It never fails right? You’re having a great day and then someone else’s nonsense blows up in your face and leaves you frustrated and annoyed. Why is that? It has nothing to do with you, but you’re the one left with the fallout. How irritating!
No matter how well you might be managing yourself, sometimes bullshit from other people may slip into your own life. It is so important for your mental health and all around wellness to minimize the effect someone else has on your day-to-day life.
By the way, this stands true regardless of who the person is. Whether it’s a stranger, a colleague, or even a family member, remember you are never obligated to participate in someone else’s drama. It’s that simple.

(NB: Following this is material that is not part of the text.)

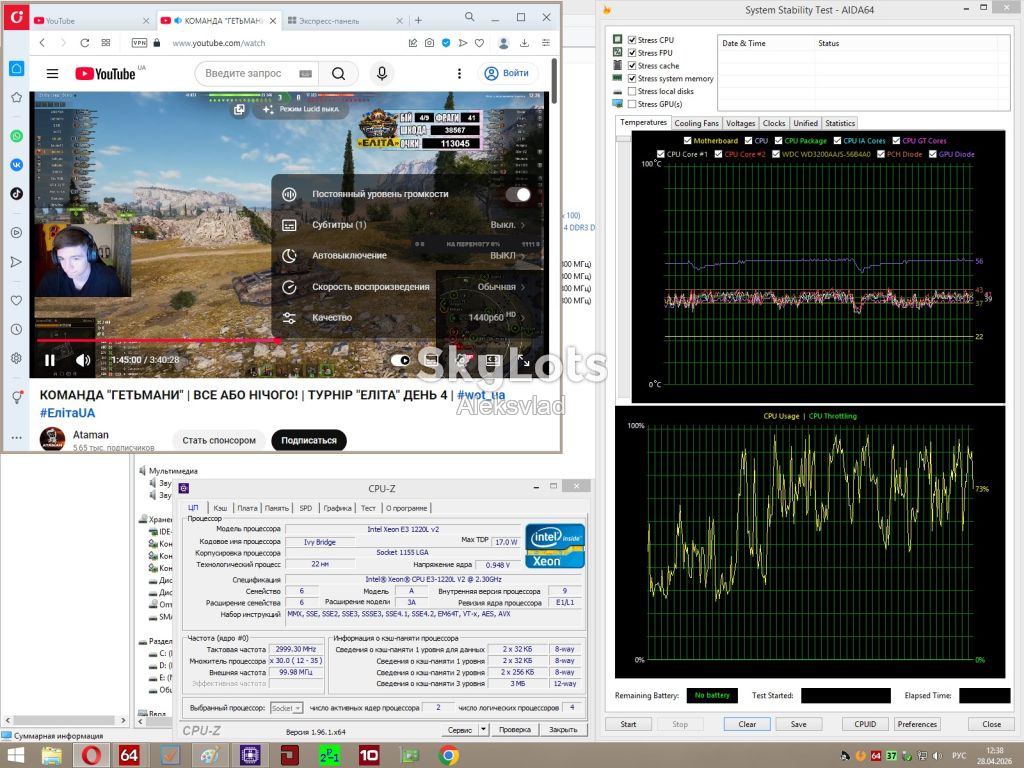The height and width of the screenshot is (768, 1024).
Task: Mute the YouTube video volume icon
Action: point(83,360)
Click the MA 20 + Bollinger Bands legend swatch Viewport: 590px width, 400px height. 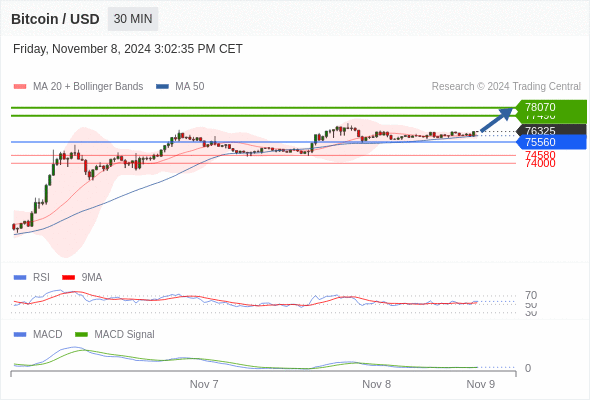(x=20, y=87)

The important thing to keep in mind is this: You can not control or be responsible for someone else’s thoughts, opinions, words, actions, or reactions. You can only control yourself.You can not control someone else's reactions, you can only control your own! Click To Tweet
Here is a simple meditation that I use when I start to feel like the negativity someone else is projecting is affecting my life a little more than I am comfortable with. And while it may seem almost TOO simple, it is remarkably effective. In my experience, the best meditation mantras are the ones that are telling you what you already know to be true. Sometimes you just need a reminder.
Meditation for someone else’s drama:
- Sit in a comfortable location, either in a simple easy seat on the floor or your bed, or sit on a chair with your feet resting on the floor. Either way, sit up nice and straight, shoulders down, hands gently folded together or resting on your knees.
- Close your eyes. Inhale and exhale deeply and slowly for three breaths. With each exhale, allow your body to release any tension, relaxing into your body.
- Repeat this mantra either out loud or simply in your head: “I am not obligated to participate in someone else’s drama. I choose to opt out of negativity.”
- Repeat this mantra at least five times, or as many times as needed.
- If you enjoy adding a visual aspect to your meditation (like I do!), picture a soft silvery light rising from the tips of your toes, up through your entire body, and out the top of your head. Allow this flowing light to wash away any negative vibes that may remain. I like to inhale while I picture the light rising through my body and exhale as I picture a dark grey storm cloud exiting my body through my nose or mouth.
- After another slow, deep inhale and exhale, open your eyes and go about your day unburdened by drama!
It’s really that easy! Throughout your day, feel free to remind yourself of your mantra, repeating it as needed at any time. I don’t always sit in full meditation but I will repeat a mantra as often as I feel I need to throughout the day.
Some additional tips that you may find helpful as you release yourself from negativity:
- If possible, remove the person from your immediate circle. While cutting someone out of your life may sound harsh, remember you need to protect yourself first. If someone is having a constantly negative affect on your mental health, you owe it to yourself to remove them.
- If you can’t remove the person, at least reduce your interactions. A very close family member or a colleague may not be as simple to ignore as an acquaintance. You may see them at family gatherings or you may be required to work alongside them as part of your job. Minimize impact by maintaining as much distance as possible and avoid sharing personal information with them. If it is family, stick to neutral topics. If it is at work, keep conversation professional. Don’t extend contact longer than is absolutely necessary.
- Meditate, ground, center. If you are unable to cut ties, uplift yourself in positive ways after required contact with someone who is infused with drama. Meditate to clear your head, involve yourself in something fun. For instance, play with your children, go for a walk (or a run!), or watch a movie that never fails to make you laugh.
- Remember that you may not be able to stop everything negative from impacting you. We are all human, after all, and we all react emotionally to certain situations. However, don’t allow someone’s negativity dictate HOW or how LONG you react. Allow yourself to make a conscience choice to not keep your head in anyone’s drama.
If all else fails, remember this when it comes to someone else’s bullshit: Shit is commonly used as fertilizer. Use that fertilizer to grow a protective barrier around yourself. You deserve to grow something beautiful.